Treatment Options for Yeast Infection in a Patient Taking Warfarin
For a patient taking warfarin with a yeast infection not responding to over-the-counter Monistat (clotrimazole) and where Diflucan (fluconazole) should be avoided, nystatin oral solution or topical formulation is the recommended treatment option.

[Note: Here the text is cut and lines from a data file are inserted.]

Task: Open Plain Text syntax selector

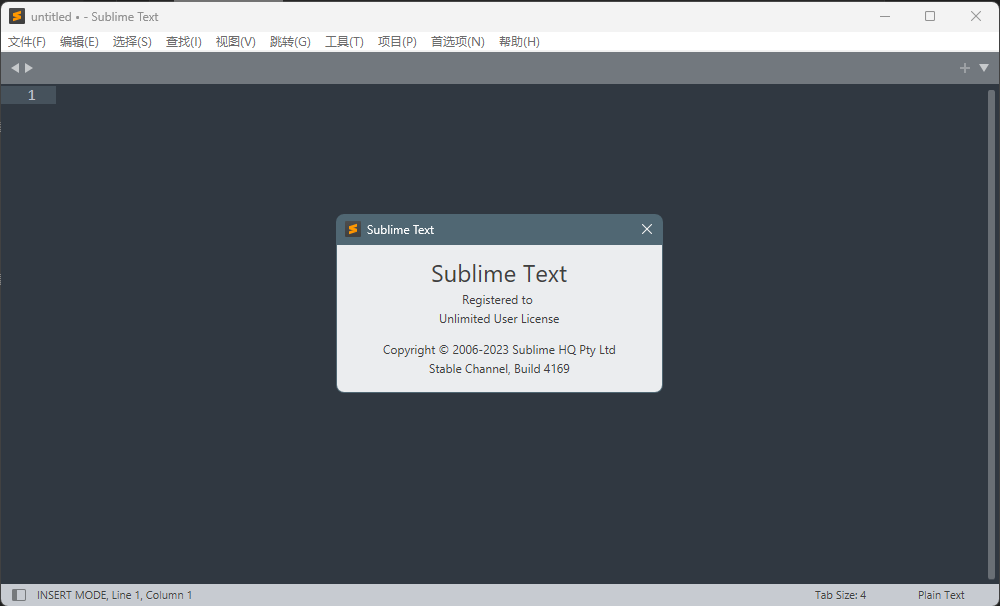Action: (x=941, y=595)
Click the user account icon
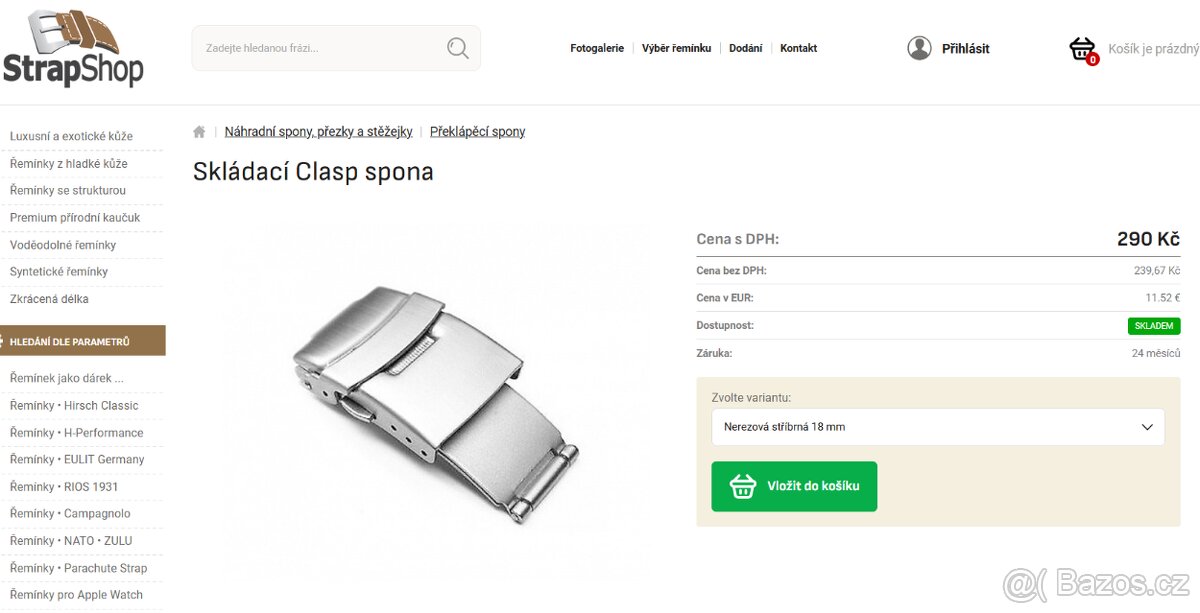This screenshot has height=613, width=1200. [x=919, y=48]
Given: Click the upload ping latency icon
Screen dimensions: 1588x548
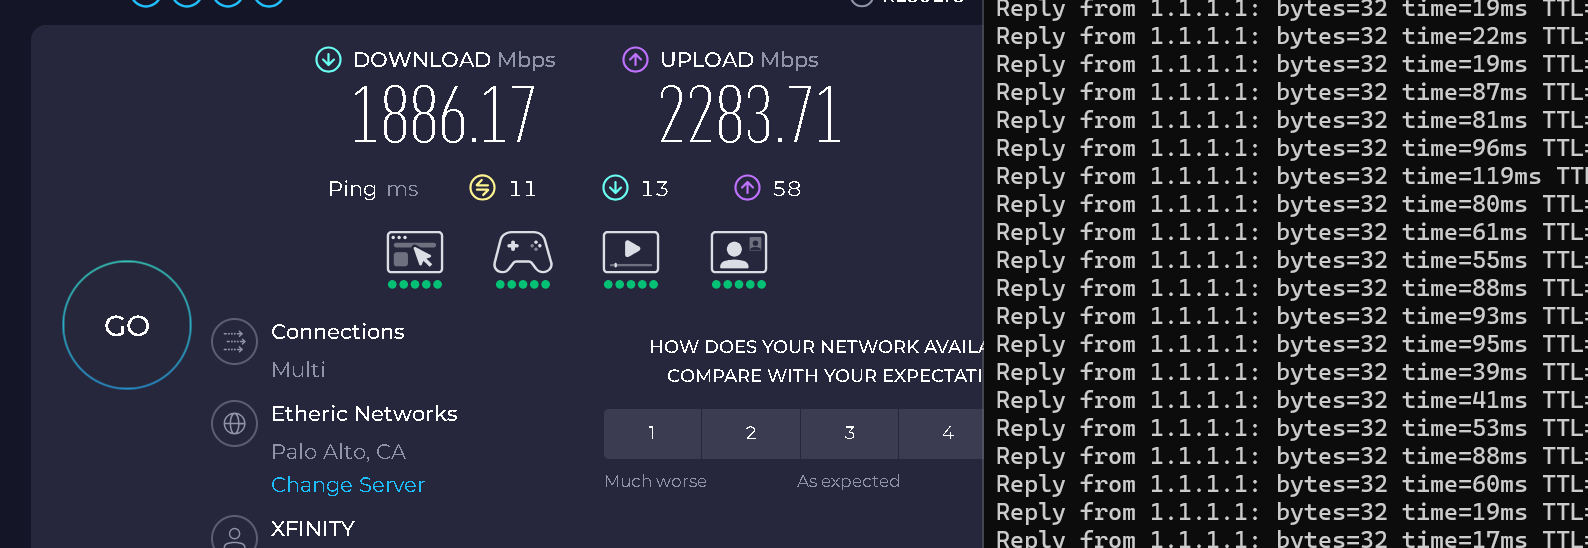Looking at the screenshot, I should [747, 188].
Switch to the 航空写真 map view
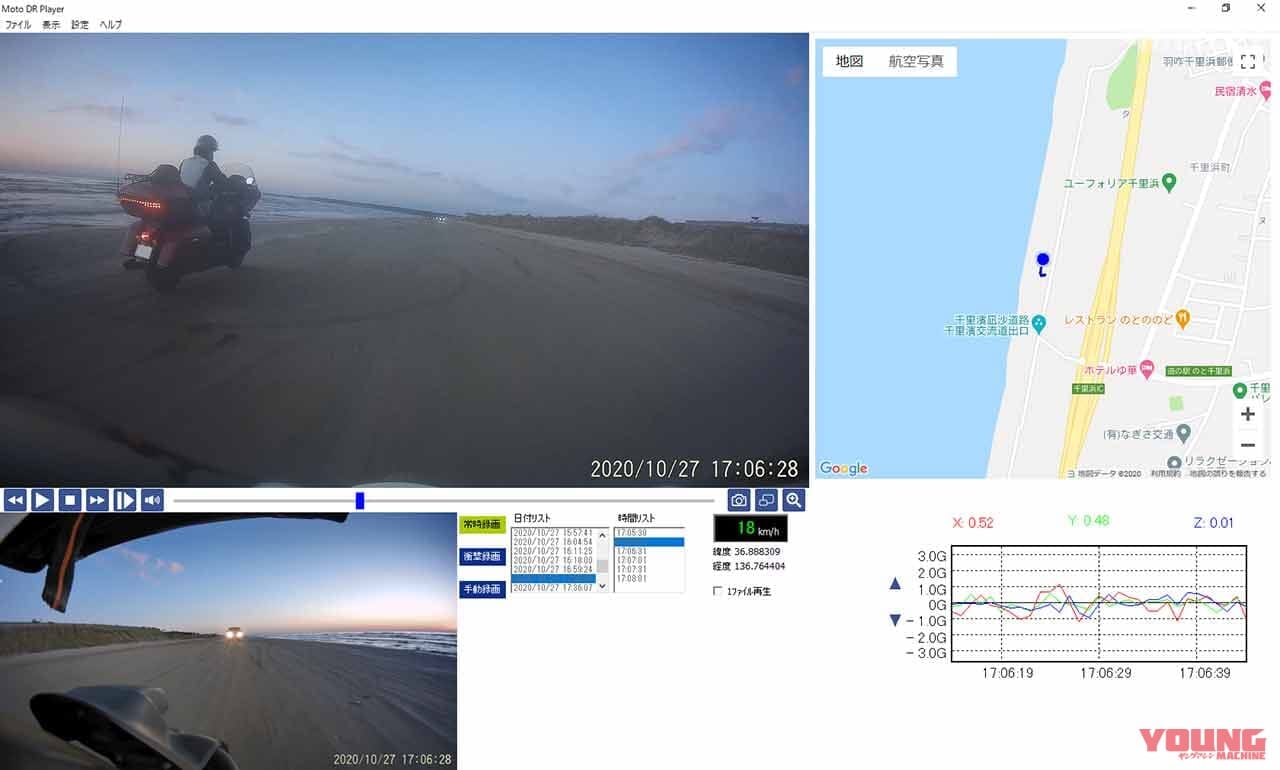 [917, 61]
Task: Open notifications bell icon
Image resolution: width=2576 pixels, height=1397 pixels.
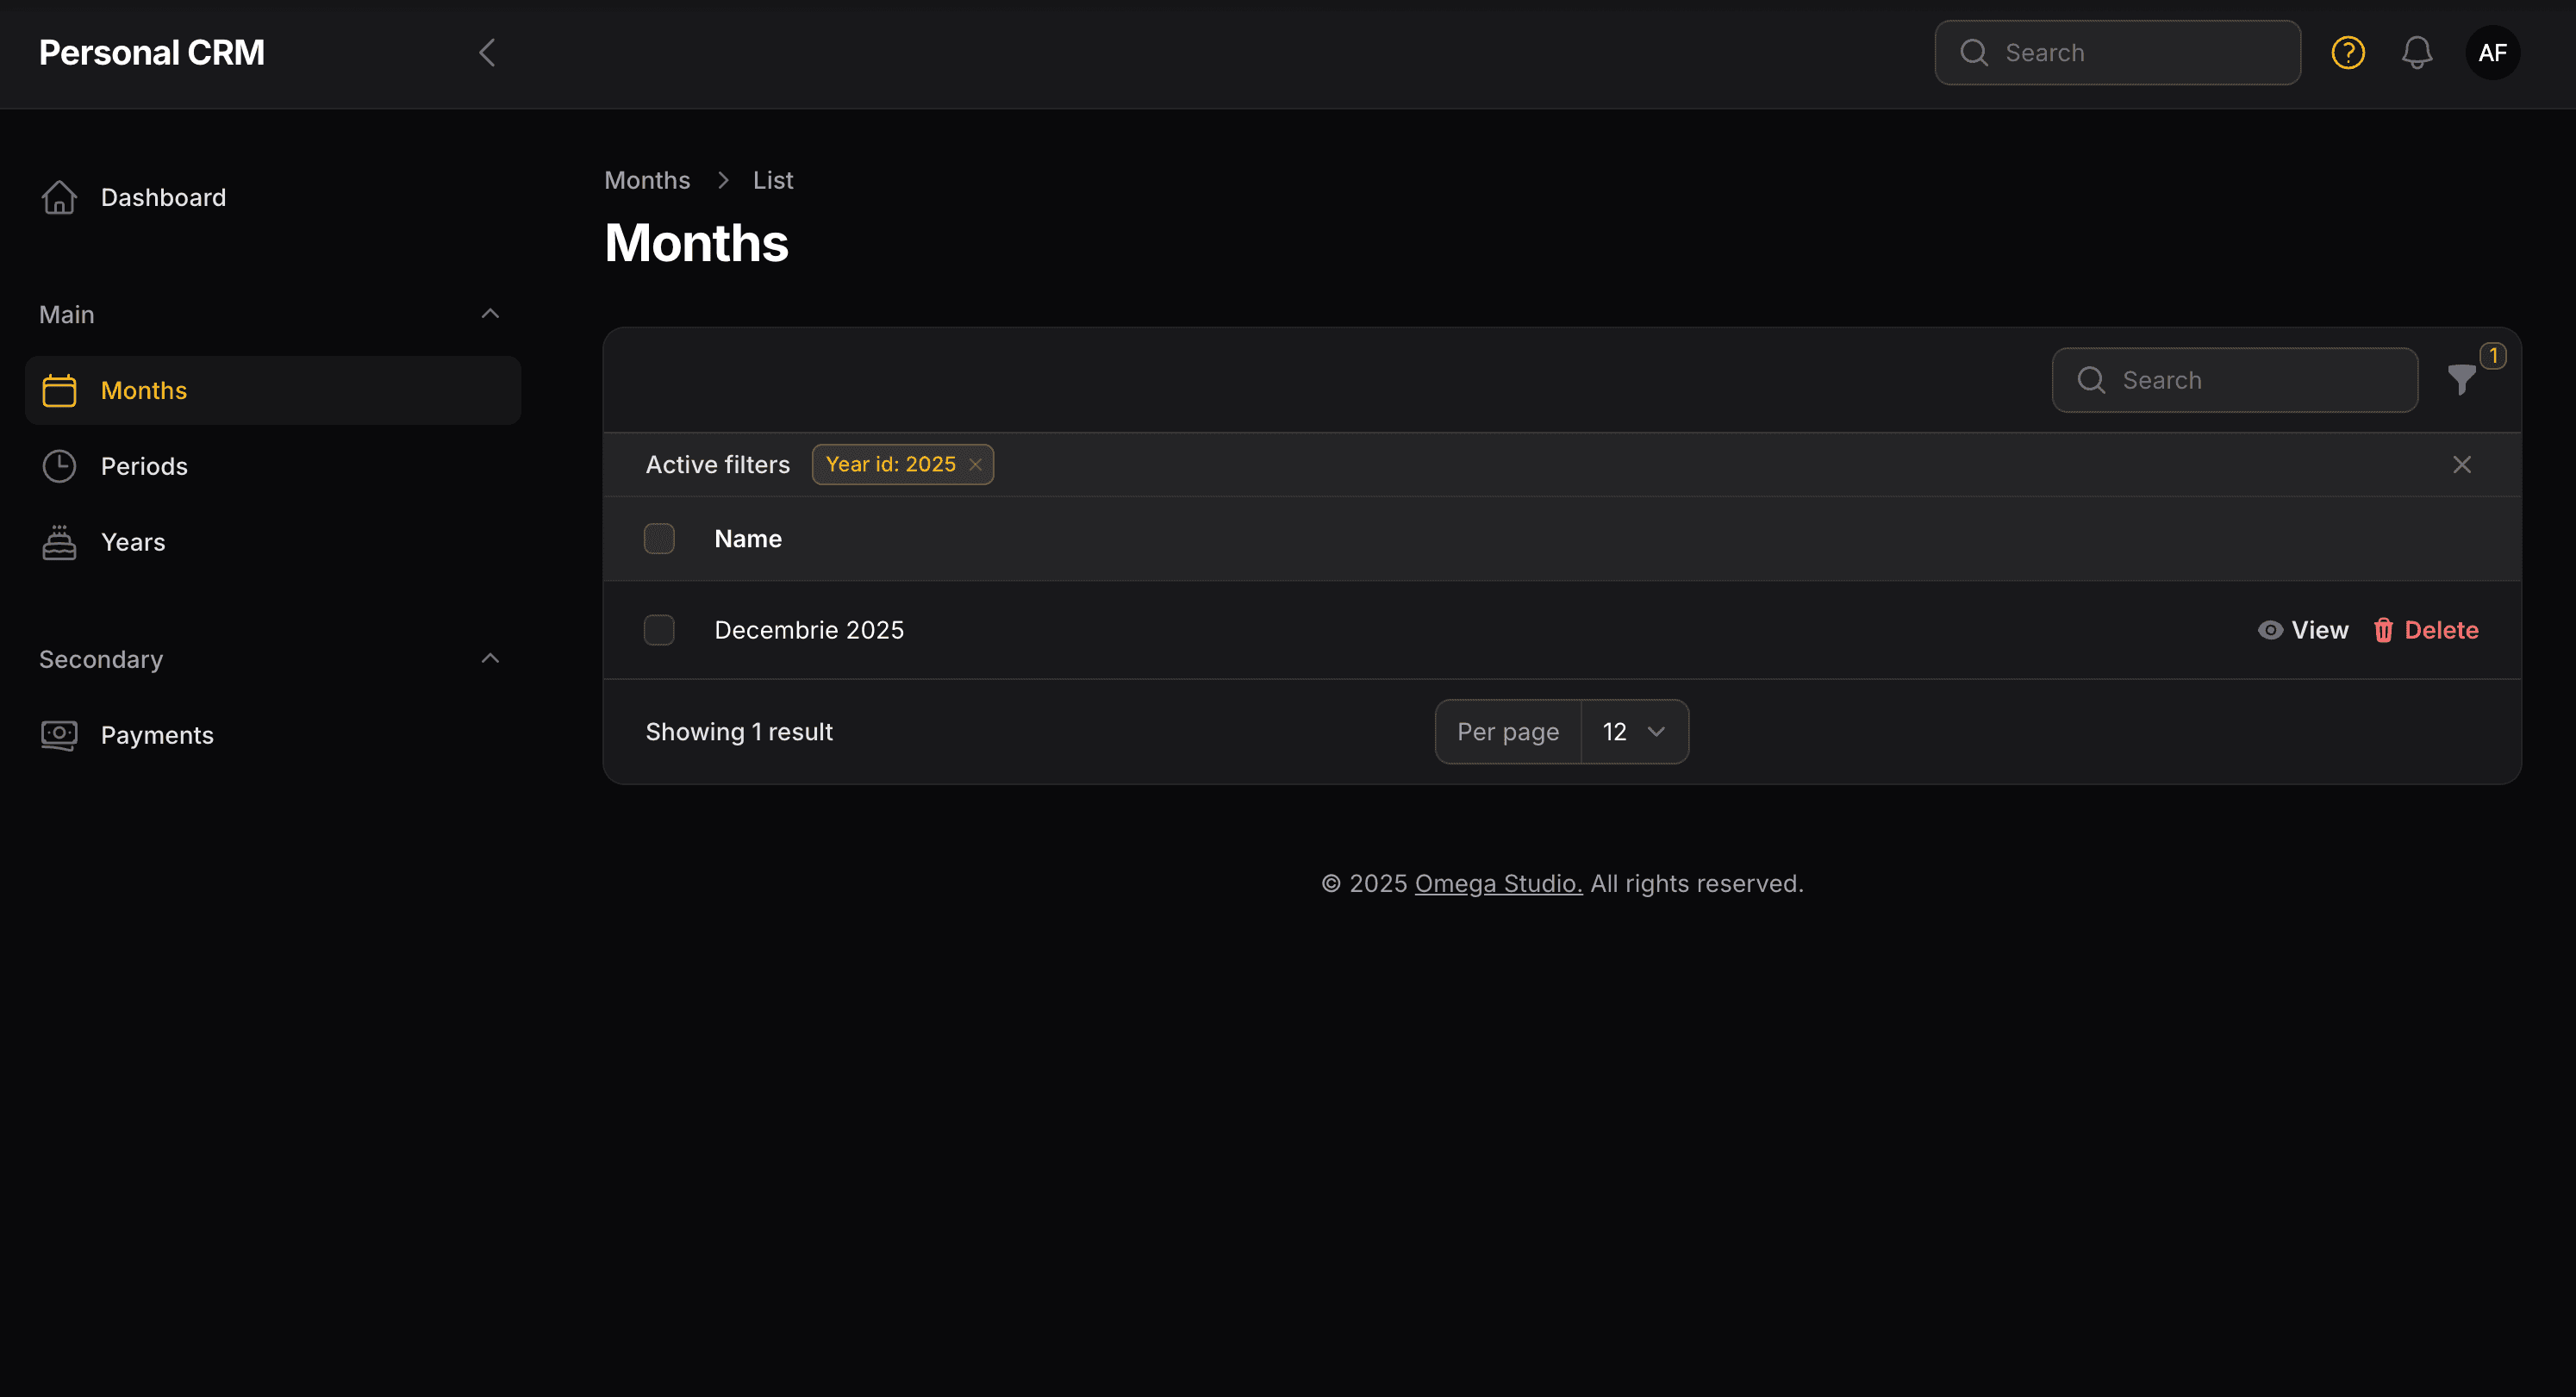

Rationale for Avoiding Fluconazole
Fluconazole (Diflucan) has significant interactions with warfarin that can lead to dangerous elevations in INR:
- Fluconazole inhibits CYP2C9, which metabolizes warfarin, increasing bleeding risk 1
- Even low doses (50 mg/day) of fluconazole can significantly increase INR values in warfarin users 2
- This interaction is particularly concerning in patients with decreased renal clearance
Recommended Treatment Options
First-line Treatment:
- Nystatin oral solution or topical formulation
Alternative Options:
Topical clotrimazole (different formulation)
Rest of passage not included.